During class, we will review this sample code as an exercise.

Practice exercise
# Load libraries
library(tigris)
library(tidycensus)
library(osmdata)
library(tidyverse)

# Set option for tigris
options(tigris_use_cache = TRUE)

# Get American Community Survey tract level data on population by race/ethnicity
# Make sure to include a summary variable with total population
baltcity_pop <- get_acs(
  geography = ____,
  variables = ____,
  summary_var = ____,
  cache_table = TRUE,
  year = 2021,
  state = "MD",
  county = "Baltimore city",
  geometry = TRUE,
  survey = "acs5"
)

# If you are unsure what variables to use, use the `load_variables()` function
# to get a data frame with all of the variables
acs_vars <- load_variables(year = ____, dataset = ____)
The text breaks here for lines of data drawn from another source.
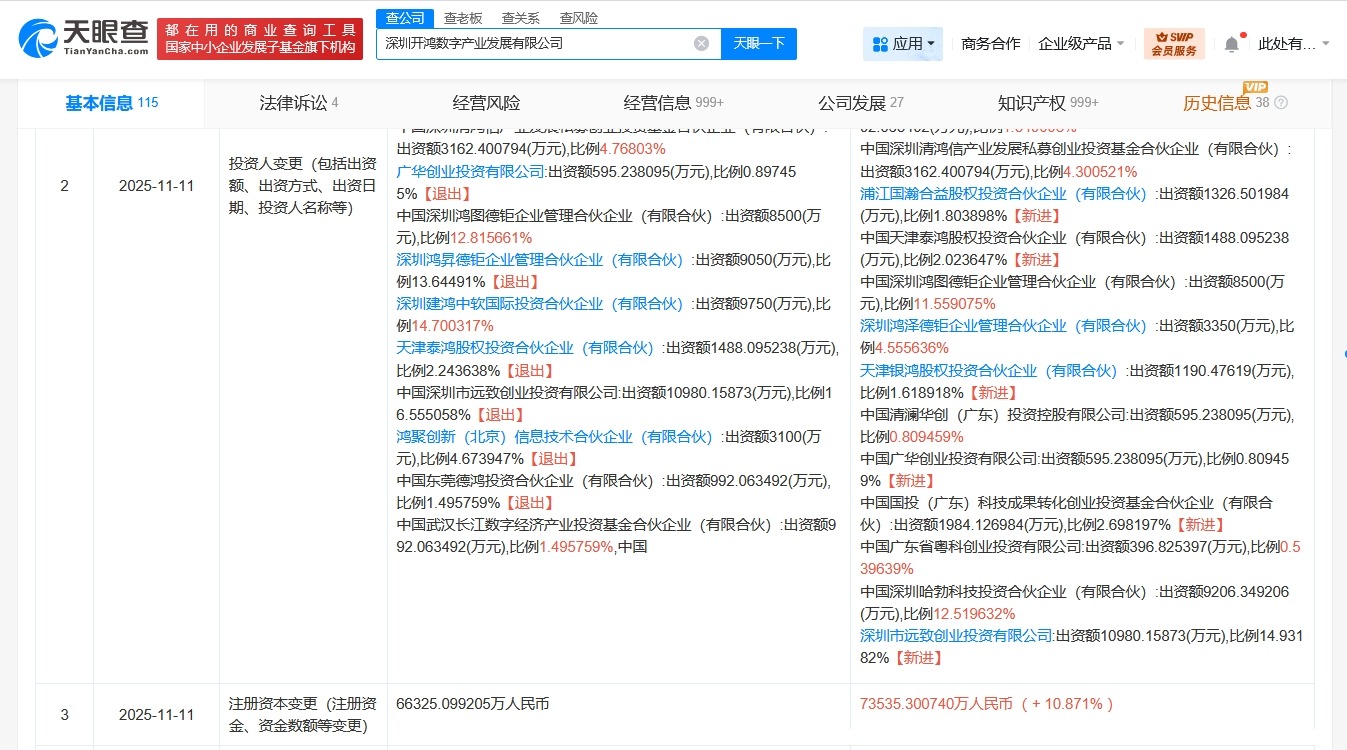Image resolution: width=1347 pixels, height=750 pixels.
Task: Open the 应用 apps grid icon
Action: click(881, 43)
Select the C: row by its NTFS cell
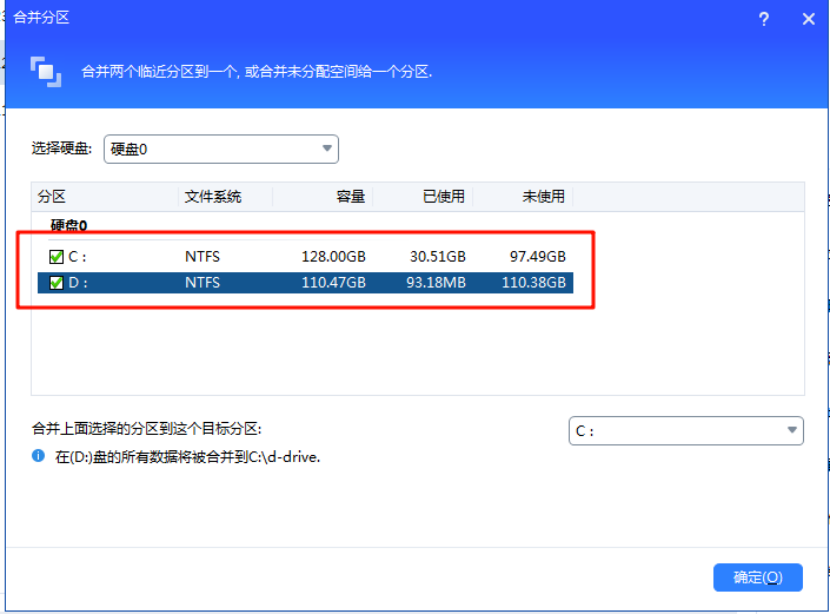Image resolution: width=831 pixels, height=614 pixels. pyautogui.click(x=202, y=256)
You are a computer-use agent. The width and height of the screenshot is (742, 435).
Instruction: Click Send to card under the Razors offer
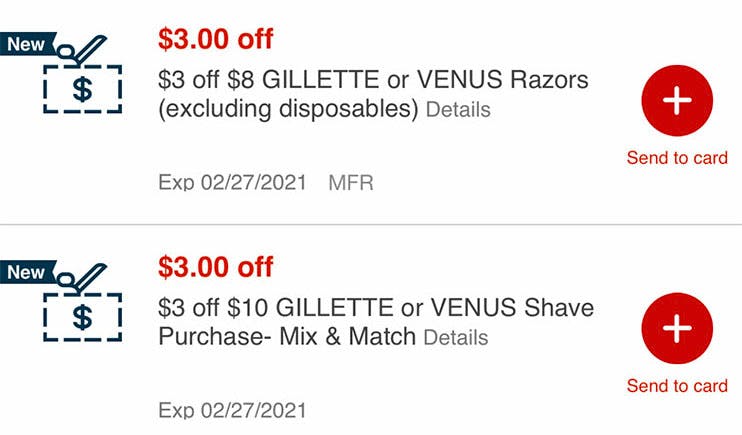click(677, 158)
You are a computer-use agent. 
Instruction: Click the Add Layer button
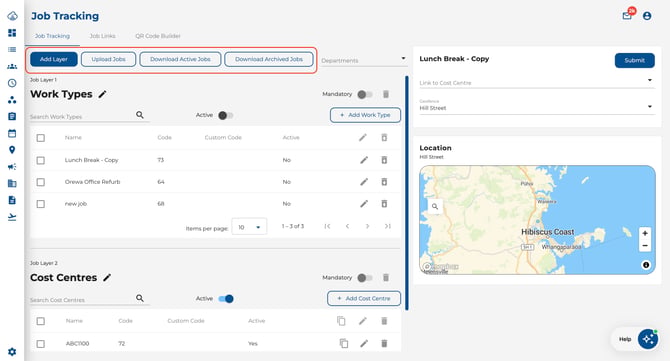pos(54,59)
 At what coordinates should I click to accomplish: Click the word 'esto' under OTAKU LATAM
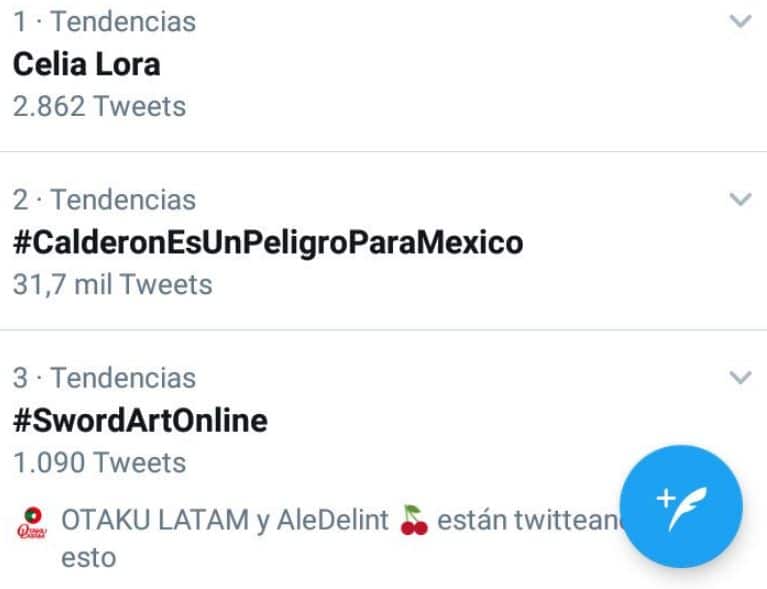[89, 558]
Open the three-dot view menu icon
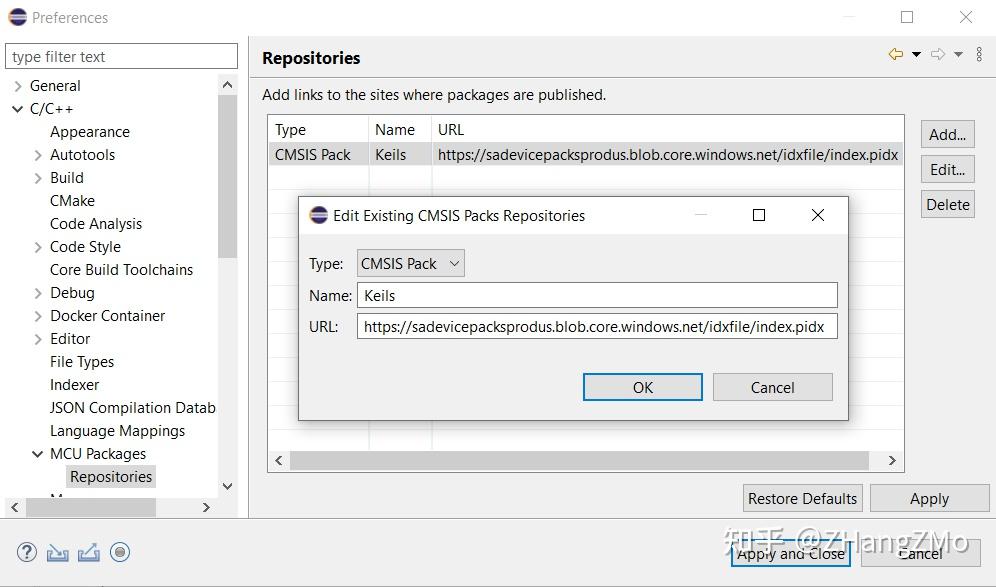996x587 pixels. (980, 55)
# Use `tidycensus::as_dot_density()` to convert the geometry of your data into a
# dot density format and scale the values based on the values_per_dot parameter
baltcity_pop_dots <- as_dot_density(
  input_data = ____,
  value = ____,
  values_per_dot = 100,
  group = "variable"
)

# Use tigris to get a basemap layer with the tract geometry
baltcity_tracts <- tracts(
  state = ____,
  county = ____
)

# Use geom_sf to make a map using the `baltimore_dots` data that is color-coded
# by race/ethnicity
ggplot() +
  geom_sf(data = ____) +
  geom_sf(data = ____, aes(color = ____)) +
  theme_void()

# Now try to improve the map:
#
# - Change the size and transparency of the dots to address over-plotting
# - Change the color scale to a color-blind friendly palette (I recommend `scale_color_brewer()`)
# - Change the values of the attribute mapped to color to reflect the categories used by the U.S. Census Bureau

ggplot() +
  geom_sf(data = ____) +
  geom_sf(data = ____, aes(color = ____)) +
  theme_void()